### TASK TO CARRY OUT
Identify and pull out each line of the entries in which "computer" occurs.

++++ EXTRACTED ENTRIES

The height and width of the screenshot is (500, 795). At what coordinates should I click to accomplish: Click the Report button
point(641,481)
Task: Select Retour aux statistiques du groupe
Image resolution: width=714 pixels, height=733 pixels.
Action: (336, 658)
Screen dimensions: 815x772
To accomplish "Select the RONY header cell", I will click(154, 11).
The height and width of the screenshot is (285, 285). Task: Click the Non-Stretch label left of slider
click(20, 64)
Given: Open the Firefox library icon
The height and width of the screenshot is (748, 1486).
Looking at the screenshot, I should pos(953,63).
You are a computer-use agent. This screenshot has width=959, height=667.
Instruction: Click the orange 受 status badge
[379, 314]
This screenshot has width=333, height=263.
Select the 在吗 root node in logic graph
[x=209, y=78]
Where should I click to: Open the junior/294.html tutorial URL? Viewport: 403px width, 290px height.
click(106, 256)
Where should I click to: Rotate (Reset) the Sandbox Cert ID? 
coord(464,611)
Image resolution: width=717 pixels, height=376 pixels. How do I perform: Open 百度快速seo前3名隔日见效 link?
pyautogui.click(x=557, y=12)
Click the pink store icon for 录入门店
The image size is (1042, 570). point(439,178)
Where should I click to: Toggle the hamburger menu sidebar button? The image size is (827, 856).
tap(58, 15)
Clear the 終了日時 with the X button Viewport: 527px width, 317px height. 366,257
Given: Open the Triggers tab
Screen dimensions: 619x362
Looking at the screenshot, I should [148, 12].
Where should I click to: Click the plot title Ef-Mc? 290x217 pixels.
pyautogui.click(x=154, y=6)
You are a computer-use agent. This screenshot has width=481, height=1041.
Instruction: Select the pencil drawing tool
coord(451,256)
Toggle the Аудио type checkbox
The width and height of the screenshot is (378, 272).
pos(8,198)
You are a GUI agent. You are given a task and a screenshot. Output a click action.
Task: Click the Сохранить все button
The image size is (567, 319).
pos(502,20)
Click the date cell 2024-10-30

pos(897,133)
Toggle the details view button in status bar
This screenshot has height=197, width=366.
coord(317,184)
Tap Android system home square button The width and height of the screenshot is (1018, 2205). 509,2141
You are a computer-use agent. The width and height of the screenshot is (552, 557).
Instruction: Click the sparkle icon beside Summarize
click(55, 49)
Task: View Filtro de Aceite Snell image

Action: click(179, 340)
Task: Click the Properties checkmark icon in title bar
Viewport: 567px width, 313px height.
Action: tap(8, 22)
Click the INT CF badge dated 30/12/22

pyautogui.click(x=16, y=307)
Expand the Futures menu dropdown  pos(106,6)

++++++++

### EXPECTED ANSWER
You are a computer-use agent. This screenshot has width=959, height=667.
You are a computer-use agent. This screenshot has width=481, height=1041.
You are a computer-use agent. The width and height of the screenshot is (552, 557).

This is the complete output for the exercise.